[Data for locating words and elements]
[START]

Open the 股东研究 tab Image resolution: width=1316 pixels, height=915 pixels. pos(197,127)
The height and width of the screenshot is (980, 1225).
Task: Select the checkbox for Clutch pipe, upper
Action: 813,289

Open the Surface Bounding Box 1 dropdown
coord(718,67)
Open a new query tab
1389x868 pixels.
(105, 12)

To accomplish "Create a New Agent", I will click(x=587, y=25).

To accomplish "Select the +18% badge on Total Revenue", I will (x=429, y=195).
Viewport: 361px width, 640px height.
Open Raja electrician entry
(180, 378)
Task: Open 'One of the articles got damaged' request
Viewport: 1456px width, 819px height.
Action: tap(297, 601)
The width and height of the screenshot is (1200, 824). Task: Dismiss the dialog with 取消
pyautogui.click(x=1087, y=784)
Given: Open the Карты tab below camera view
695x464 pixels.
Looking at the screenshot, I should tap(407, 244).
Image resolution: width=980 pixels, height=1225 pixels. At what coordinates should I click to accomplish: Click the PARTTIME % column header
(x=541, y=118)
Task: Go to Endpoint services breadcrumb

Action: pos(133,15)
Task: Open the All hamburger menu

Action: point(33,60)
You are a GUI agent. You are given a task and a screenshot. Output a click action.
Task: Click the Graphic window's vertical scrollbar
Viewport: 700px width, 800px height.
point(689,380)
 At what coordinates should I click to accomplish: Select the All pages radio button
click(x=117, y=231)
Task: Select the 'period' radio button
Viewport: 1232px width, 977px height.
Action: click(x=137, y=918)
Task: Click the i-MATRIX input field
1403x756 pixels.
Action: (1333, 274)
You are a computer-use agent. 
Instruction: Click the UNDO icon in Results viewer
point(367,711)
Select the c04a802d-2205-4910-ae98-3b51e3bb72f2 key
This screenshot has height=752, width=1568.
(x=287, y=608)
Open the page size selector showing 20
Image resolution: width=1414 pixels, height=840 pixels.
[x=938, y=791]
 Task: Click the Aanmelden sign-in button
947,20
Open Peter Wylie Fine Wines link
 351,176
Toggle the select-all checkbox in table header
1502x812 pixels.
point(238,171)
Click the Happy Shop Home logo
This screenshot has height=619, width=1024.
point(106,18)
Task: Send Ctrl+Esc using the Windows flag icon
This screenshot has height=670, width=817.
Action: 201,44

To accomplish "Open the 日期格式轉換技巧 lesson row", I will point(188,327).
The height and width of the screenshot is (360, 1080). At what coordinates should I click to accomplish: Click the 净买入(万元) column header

[END]

Render every line of the material above as a numbered list, leaving out the blank lines.

1. Open the 股东研究 tab Image resolution: width=1316 pixels, height=915 pixels. pos(197,127)
2. The height and width of the screenshot is (980, 1225).
3. Task: Select the checkbox for Clutch pipe, upper
4. Action: 813,289
5. Open the Surface Bounding Box 1 dropdown
6. coord(718,67)
7. Open a new query tab
8. 1389x868 pixels.
9. (105, 12)
10. To accomplish "Create a New Agent", I will click(x=587, y=25).
11. To accomplish "Select the +18% badge on Total Revenue", I will (x=429, y=195).
12. Viewport: 361px width, 640px height.
13. Open Raja electrician entry
14. (180, 378)
15. Task: Open 'One of the articles got damaged' request
16. Viewport: 1456px width, 819px height.
17. Action: tap(297, 601)
18. The width and height of the screenshot is (1200, 824). Task: Dismiss the dialog with 取消
19. pyautogui.click(x=1087, y=784)
20. Given: Open the Карты tab below camera view
21. 695x464 pixels.
22. Looking at the screenshot, I should tap(407, 244).
23. Image resolution: width=980 pixels, height=1225 pixels. At what coordinates should I click to accomplish: Click the PARTTIME % column header
24. (x=541, y=118)
25. Task: Go to Endpoint services breadcrumb
26. Action: pos(133,15)
27. Task: Open the All hamburger menu
28. Action: point(33,60)
29. You are a GUI agent. You are given a task and a screenshot. Output a click action.
30. Task: Click the Graphic window's vertical scrollbar
31. Viewport: 700px width, 800px height.
32. point(689,380)
33.  At what coordinates should I click to accomplish: Select the All pages radio button
34. click(x=117, y=231)
35. Task: Select the 'period' radio button
36. Viewport: 1232px width, 977px height.
37. Action: click(x=137, y=918)
38. Task: Click the i-MATRIX input field
39. 1403x756 pixels.
40. Action: (1333, 274)
41. You are a computer-use agent. 
42. Instruction: Click the UNDO icon in Results viewer
43. point(367,711)
44. Select the c04a802d-2205-4910-ae98-3b51e3bb72f2 key
45. This screenshot has height=752, width=1568.
46. (x=287, y=608)
47. Open the page size selector showing 20
48. Image resolution: width=1414 pixels, height=840 pixels.
49. [x=938, y=791]
50.  Task: Click the Aanmelden sign-in button
51. 947,20
52. Open Peter Wylie Fine Wines link
53.  351,176
54. Toggle the select-all checkbox in table header
55. 1502x812 pixels.
56. point(238,171)
57. Click the Happy Shop Home logo
58. This screenshot has height=619, width=1024.
59. point(106,18)
60. Task: Send Ctrl+Esc using the Windows flag icon
61. This screenshot has height=670, width=817.
62. Action: 201,44
63. To accomplish "Open the 日期格式轉換技巧 lesson row", I will point(188,327).
64. The height and width of the screenshot is (360, 1080). At what coordinates should I click to accomplish: Click the 净买入(万元) column header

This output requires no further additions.